President George W. Bush’s uncle, Jonathan James Bush, was a top executive at a bank that paid $41 million in fines for laundering money for Chilean dictator Augusto Pinochet and other despots. Riggs Bank also held an account for a Saudi princess who may have funneled money to terrorists involved in the September 11 attacks.

Jonathan Bush, a major fundraiser for his nephew, was appointed in 2000 to run Riggs Investment Management Co. Riggs Bank, at one time Washington’s biggest, oldest and most illustrious, in 1997 bought the company that Bush created: J. Bush & Co.

Bush’s firm, which he founded in 1970, specialized in offering discreet banking services to foreign embassies in Washington. Riggs used it to create a one-stop financial outlet offering a range of services, from insurance to securities trading and investment advice. News reports at the time said investment bankers estimated the undisclosed purchase price at $5.5 million.

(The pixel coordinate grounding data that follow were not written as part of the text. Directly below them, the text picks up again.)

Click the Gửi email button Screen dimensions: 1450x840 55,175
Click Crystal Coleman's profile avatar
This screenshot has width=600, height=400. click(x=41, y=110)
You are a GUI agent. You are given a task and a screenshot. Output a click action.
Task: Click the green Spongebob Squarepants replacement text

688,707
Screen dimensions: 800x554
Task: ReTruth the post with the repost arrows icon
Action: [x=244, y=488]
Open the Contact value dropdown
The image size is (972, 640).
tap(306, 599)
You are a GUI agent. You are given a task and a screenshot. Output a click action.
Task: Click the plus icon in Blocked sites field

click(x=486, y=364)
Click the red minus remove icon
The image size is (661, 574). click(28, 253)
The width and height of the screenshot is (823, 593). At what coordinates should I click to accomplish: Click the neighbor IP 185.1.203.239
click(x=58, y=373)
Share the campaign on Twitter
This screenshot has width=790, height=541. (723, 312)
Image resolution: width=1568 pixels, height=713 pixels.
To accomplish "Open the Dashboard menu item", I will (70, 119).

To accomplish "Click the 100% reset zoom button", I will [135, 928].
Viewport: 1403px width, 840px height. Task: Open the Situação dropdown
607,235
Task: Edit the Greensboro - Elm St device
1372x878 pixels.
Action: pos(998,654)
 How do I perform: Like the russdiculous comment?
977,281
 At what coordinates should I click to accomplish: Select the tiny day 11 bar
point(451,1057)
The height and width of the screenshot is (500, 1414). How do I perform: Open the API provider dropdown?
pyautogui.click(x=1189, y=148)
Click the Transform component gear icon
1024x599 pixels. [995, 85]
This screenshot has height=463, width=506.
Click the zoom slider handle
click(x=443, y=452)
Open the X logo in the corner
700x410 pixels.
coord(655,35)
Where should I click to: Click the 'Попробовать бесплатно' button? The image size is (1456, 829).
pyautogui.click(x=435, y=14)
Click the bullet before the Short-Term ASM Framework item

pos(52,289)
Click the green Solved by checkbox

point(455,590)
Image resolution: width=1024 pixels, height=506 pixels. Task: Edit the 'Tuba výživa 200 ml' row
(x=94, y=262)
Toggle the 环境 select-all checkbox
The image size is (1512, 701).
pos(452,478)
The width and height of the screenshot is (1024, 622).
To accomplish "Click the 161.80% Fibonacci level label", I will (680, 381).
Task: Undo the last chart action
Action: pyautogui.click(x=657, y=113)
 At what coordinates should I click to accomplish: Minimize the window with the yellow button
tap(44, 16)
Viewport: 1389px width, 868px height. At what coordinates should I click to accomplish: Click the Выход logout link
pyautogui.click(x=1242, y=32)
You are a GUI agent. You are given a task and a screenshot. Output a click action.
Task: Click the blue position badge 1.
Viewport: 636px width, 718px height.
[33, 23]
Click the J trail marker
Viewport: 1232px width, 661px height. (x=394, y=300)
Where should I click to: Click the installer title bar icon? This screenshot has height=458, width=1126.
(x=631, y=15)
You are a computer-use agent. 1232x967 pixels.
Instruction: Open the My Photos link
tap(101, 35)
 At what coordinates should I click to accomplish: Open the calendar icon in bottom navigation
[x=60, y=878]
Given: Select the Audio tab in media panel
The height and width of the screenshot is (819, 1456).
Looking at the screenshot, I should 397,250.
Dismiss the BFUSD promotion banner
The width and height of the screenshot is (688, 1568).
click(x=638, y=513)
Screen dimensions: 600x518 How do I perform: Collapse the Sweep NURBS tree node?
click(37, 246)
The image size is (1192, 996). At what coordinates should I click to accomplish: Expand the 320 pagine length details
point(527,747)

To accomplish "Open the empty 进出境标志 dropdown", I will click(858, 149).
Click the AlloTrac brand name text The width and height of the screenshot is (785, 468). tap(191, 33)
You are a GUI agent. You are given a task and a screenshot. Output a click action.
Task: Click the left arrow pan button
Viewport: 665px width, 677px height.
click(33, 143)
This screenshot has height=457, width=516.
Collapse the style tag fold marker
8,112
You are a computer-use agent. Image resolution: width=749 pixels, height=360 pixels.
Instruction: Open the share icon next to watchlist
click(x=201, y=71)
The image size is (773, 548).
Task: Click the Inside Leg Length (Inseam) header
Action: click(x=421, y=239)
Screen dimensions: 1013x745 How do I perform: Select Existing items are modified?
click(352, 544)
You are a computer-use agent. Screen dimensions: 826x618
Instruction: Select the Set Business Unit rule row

During the time Bush was an executive at Riggs, Saudi Arabian Princess Haifa Al-Faisal withdrew tens of thousands of dollars from her Riggs bank account and gave it to the families of two Saudi students who subsidized two Saudi terrorists involved in the Sept. 11 attacks. Princess Haifa is married to Saudi Arabia’s U.S. ambassador, Prince Bandar bin Sultan. Jonathan Bush had been a financial advisor to Prince Bandar for years.

The Bush administration censored sections of a 2003 Congressional report on the 2001 terrorist attack that dealt with Riggs accounts held by Saudis.

The Washington Post, citing an unidentified source, reported that Bush’s investment advice unit had no relationship “whatsoever’’ with any of the Riggs’s Saudi accounts.

Riggs paid a $25 million civil fine in May 2004 “for failing to report to bank regulators suspicious transactions involving ambassadorial accounts of Saudi Arabia and Equatorial Guinea.” A year later the bank agreed to a $16 million fine and pleaded guilty to violating the Bank Secrecy Act by hiding transfers of millions of dollars in accounts controlled by Pinochet and top officials of Equatorial Guinea, once the bank’s largest customer. The judge called Riggs a “greedy corporate henchman of dictators and their corrupt regimes.’’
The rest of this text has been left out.